> **Work to complete**
Quote the lines below verbatim, from the first to the last, and leave the pictures out of your output.

--- BEGIN ---

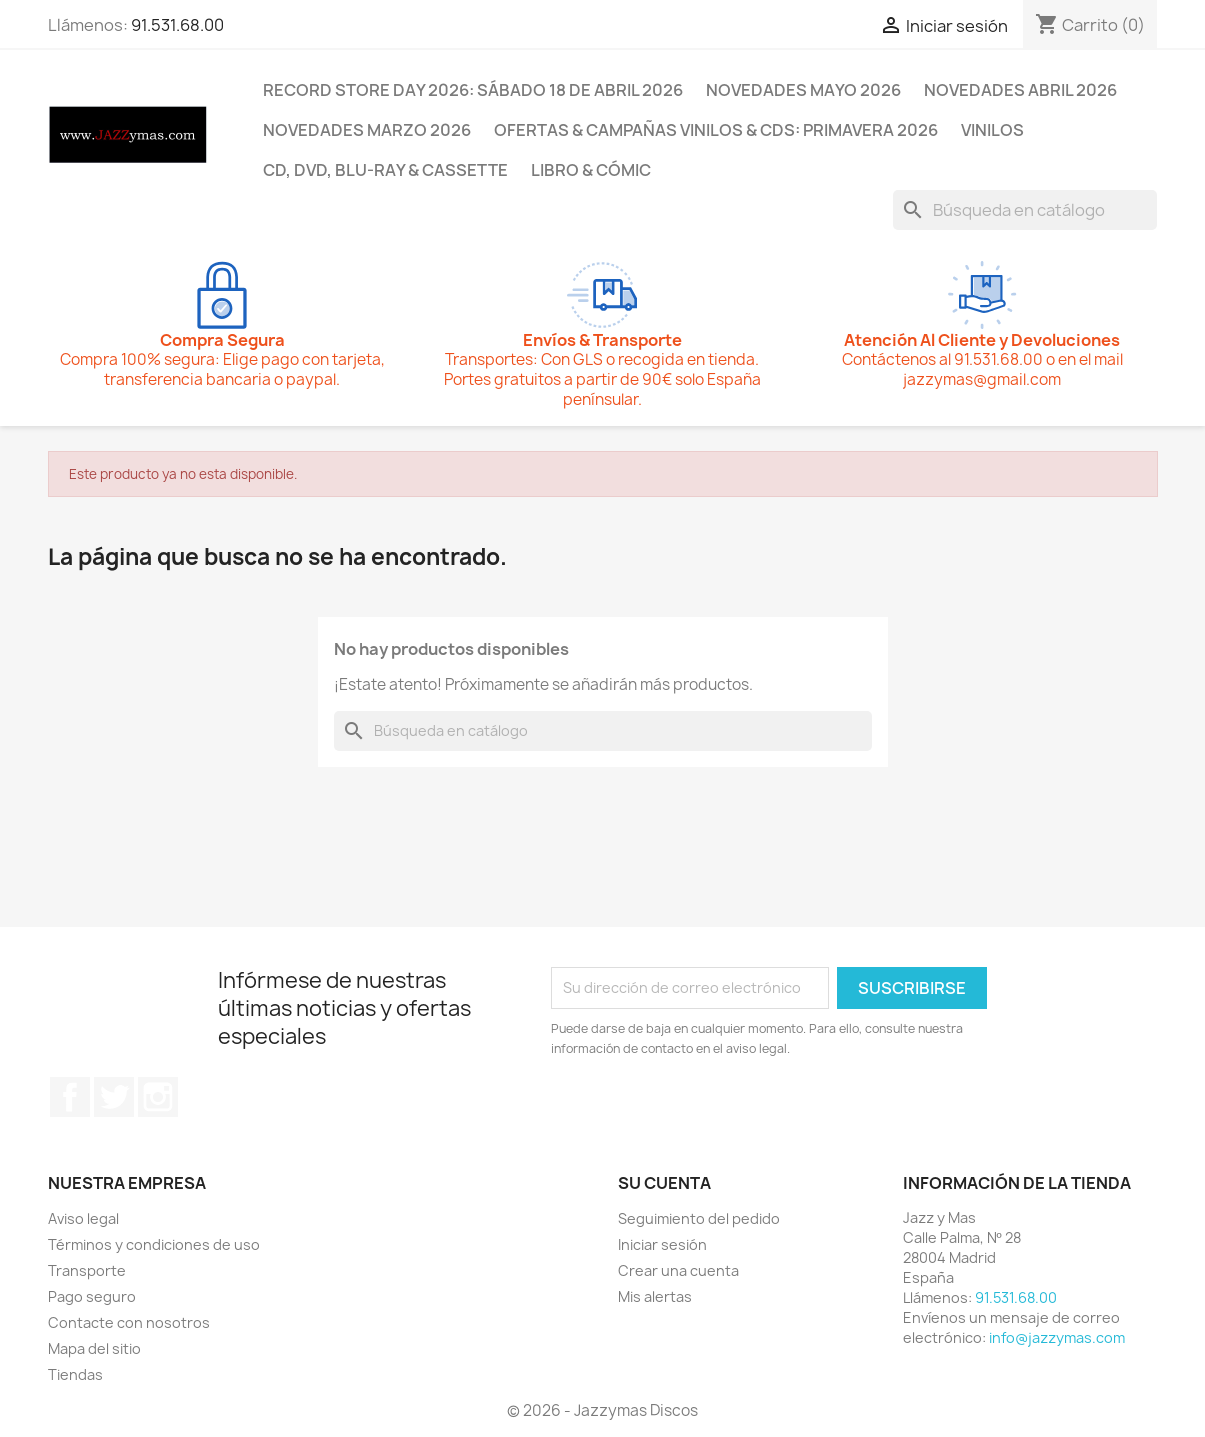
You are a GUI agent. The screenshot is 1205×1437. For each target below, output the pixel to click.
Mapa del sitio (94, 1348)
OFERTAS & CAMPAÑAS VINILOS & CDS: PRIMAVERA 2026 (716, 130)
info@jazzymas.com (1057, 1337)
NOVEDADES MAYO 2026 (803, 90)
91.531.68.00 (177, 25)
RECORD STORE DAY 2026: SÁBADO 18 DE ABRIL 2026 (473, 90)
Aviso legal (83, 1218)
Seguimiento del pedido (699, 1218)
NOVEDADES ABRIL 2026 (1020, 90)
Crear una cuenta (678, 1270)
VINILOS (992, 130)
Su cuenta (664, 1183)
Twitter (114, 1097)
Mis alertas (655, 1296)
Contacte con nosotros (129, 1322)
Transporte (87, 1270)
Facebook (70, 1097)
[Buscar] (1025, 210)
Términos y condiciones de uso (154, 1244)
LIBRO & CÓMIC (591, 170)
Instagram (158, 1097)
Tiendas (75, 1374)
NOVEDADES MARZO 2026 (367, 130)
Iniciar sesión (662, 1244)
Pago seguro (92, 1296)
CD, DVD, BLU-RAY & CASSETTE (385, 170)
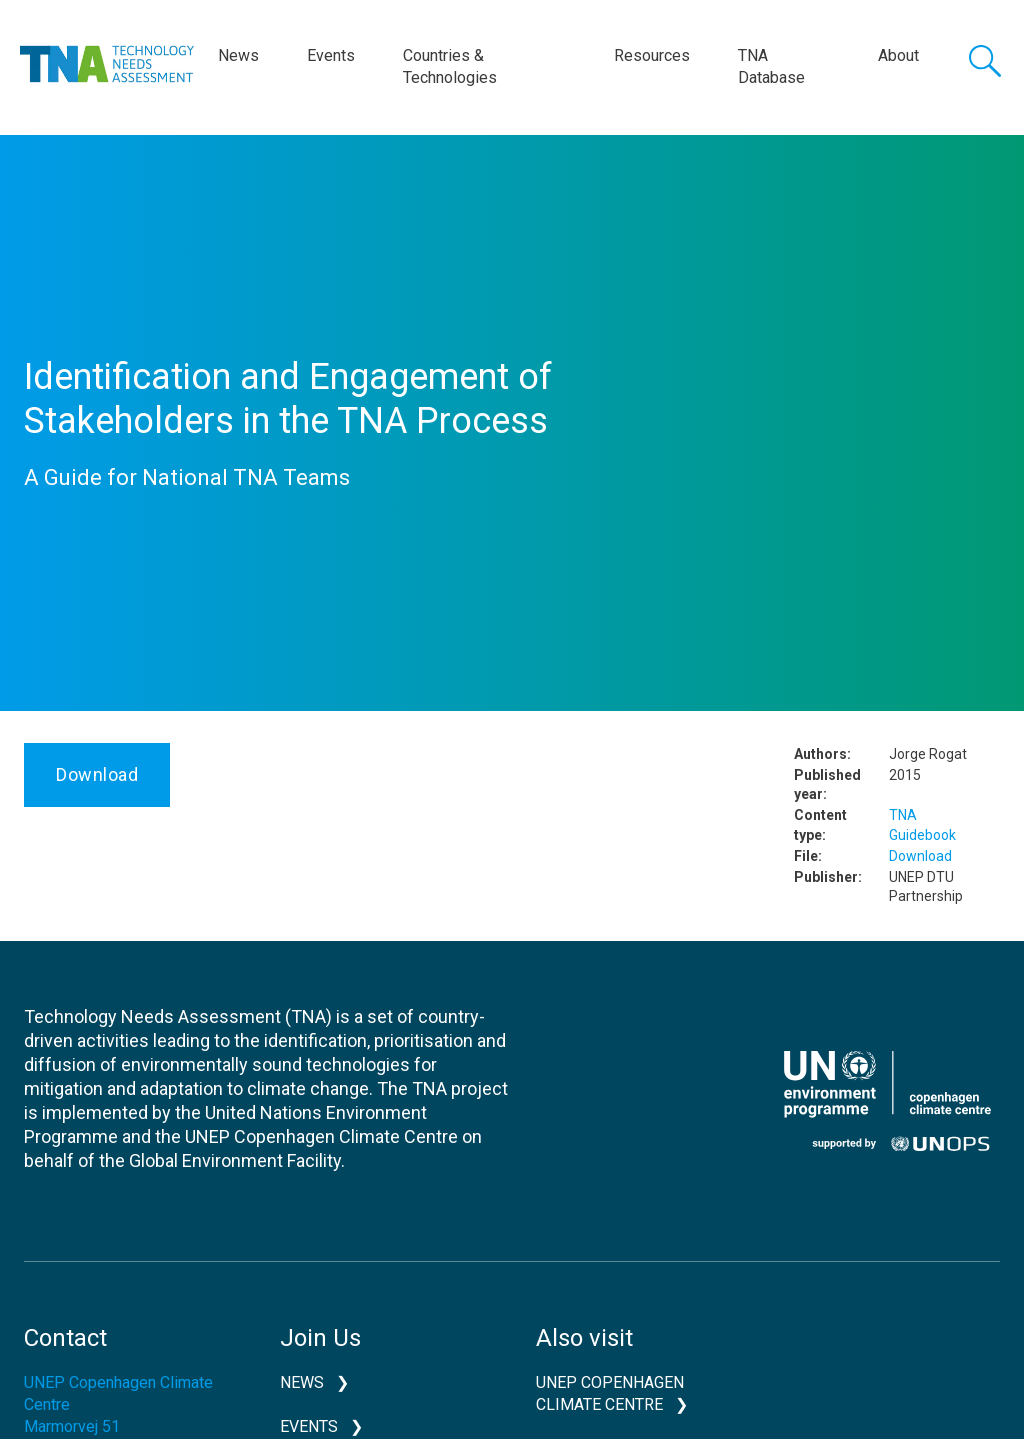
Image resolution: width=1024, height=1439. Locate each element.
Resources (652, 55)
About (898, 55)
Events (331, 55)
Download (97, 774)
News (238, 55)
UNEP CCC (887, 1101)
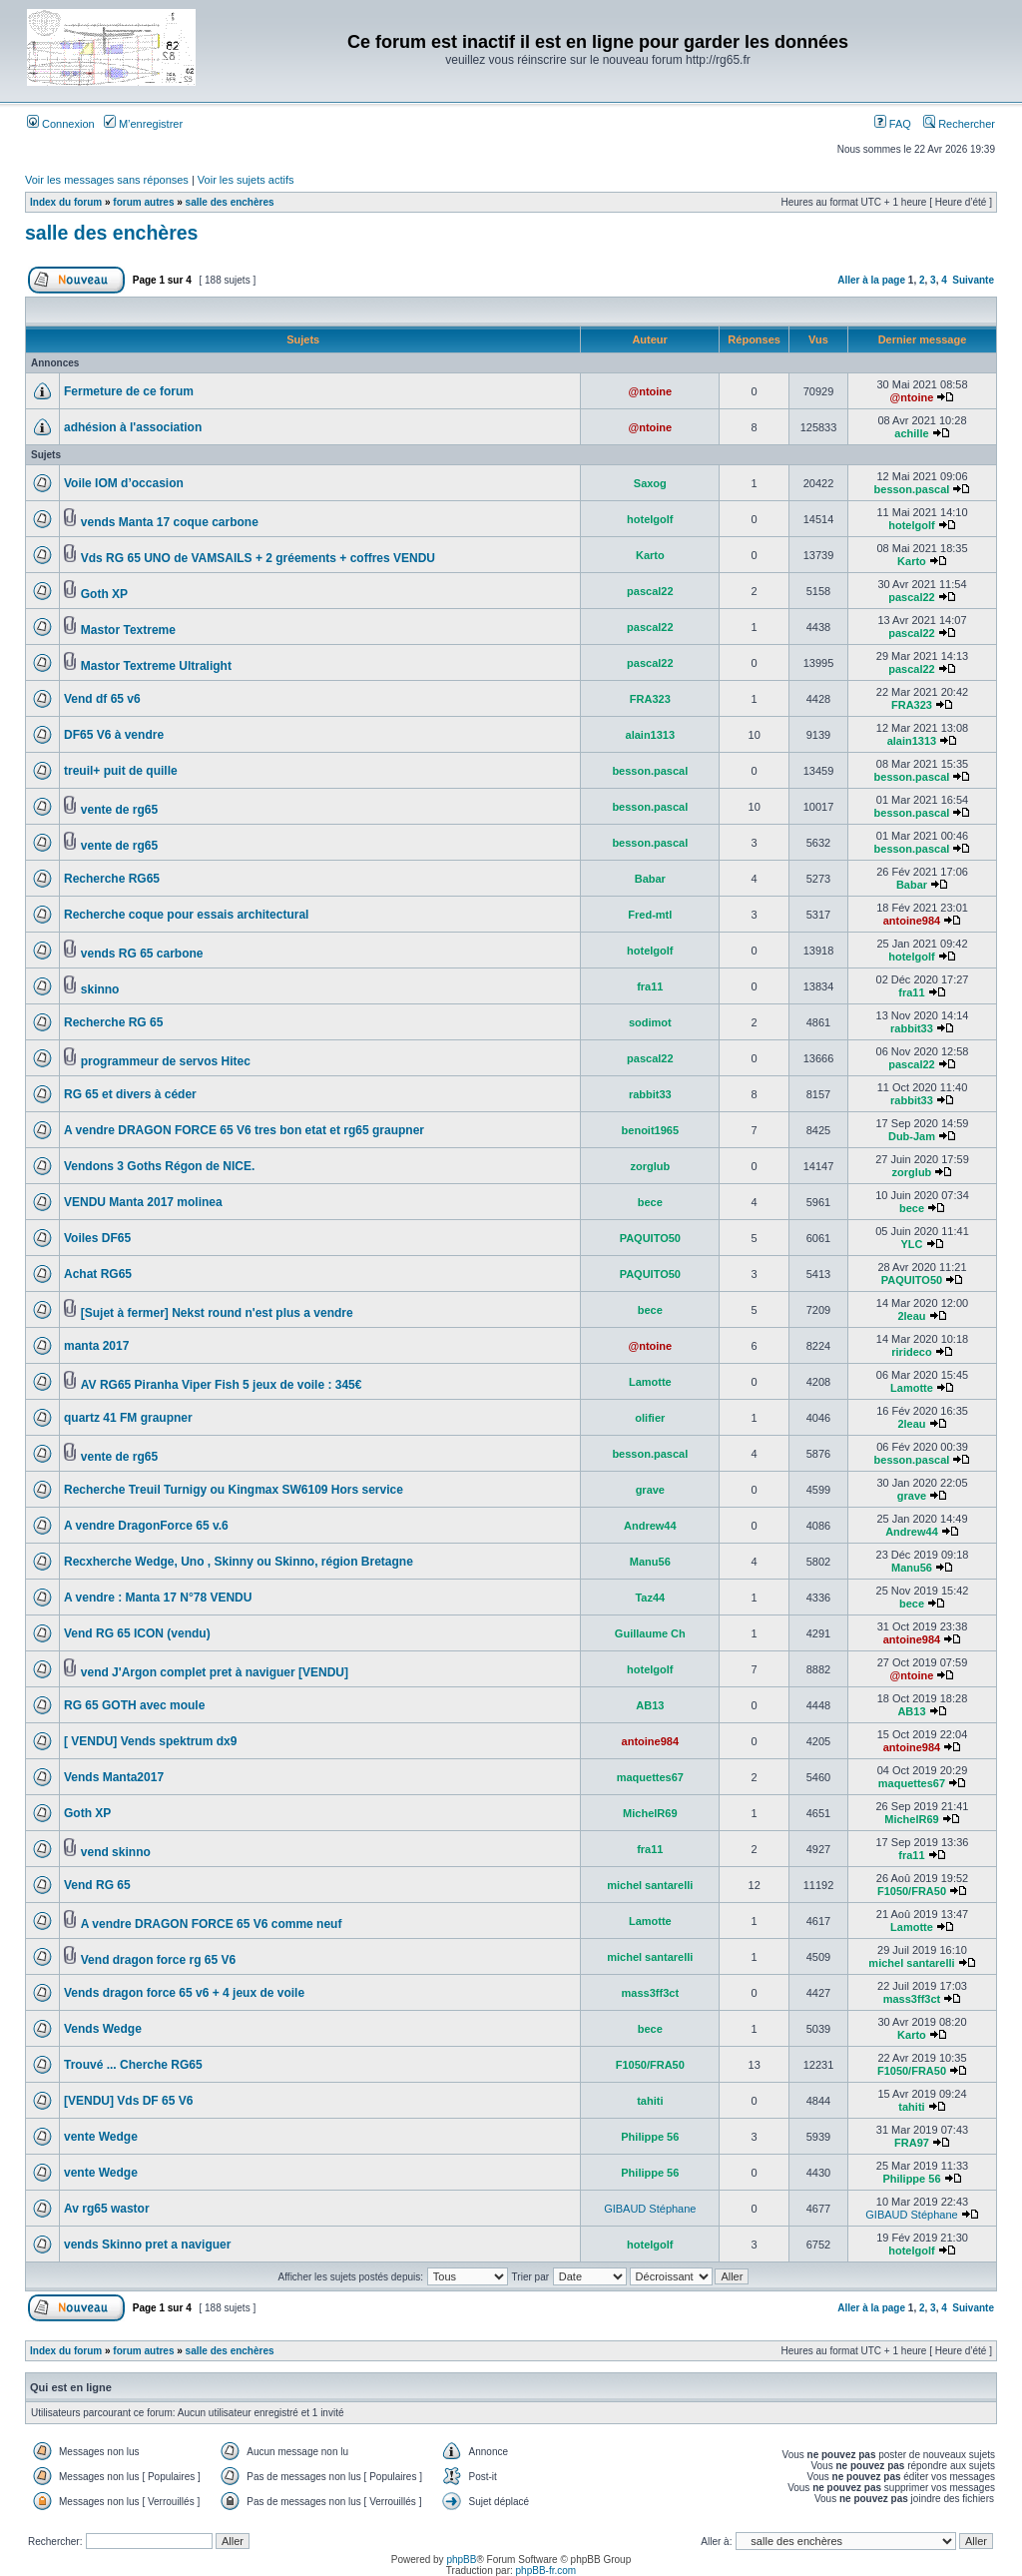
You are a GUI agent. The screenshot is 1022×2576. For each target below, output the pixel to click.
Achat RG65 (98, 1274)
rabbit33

--- END ---

> **Exercise response**
You are a GUI agent. The screenshot is 1205×1437. For each target below, output the pixel to click.
Mapa del sitio (94, 1348)
OFERTAS & CAMPAÑAS VINILOS & CDS: PRIMAVERA 2026 (716, 130)
info@jazzymas.com (1057, 1337)
NOVEDADES MAYO 2026 (803, 90)
91.531.68.00 (177, 25)
RECORD STORE DAY 2026: SÁBADO 18 DE ABRIL 2026 (473, 90)
Aviso legal (83, 1218)
Seguimiento del pedido (699, 1218)
NOVEDADES ABRIL 2026 (1020, 90)
Crear una cuenta (678, 1270)
VINILOS (992, 130)
Su cuenta (664, 1183)
Twitter (114, 1097)
Mis alertas (655, 1296)
Contacte con nosotros (129, 1322)
Transporte (87, 1270)
Facebook (70, 1097)
[Buscar] (1025, 210)
Términos y condiciones de uso (154, 1244)
LIBRO & CÓMIC (591, 170)
Instagram (158, 1097)
Tiendas (75, 1374)
NOVEDADES MARZO 2026 (367, 130)
Iniciar sesión (662, 1244)
Pago seguro (92, 1296)
CD, DVD, BLU-RAY & CASSETTE (385, 170)
Image resolution: width=1024, height=1439. Locate each element.
Resources (652, 55)
About (898, 55)
Events (331, 55)
Download (97, 774)
News (238, 55)
UNEP CCC (887, 1101)
You are a GUI agent. The screenshot is 1022×2576. For each target below, output the pixel to click.
Achat RG65 (98, 1274)
rabbit33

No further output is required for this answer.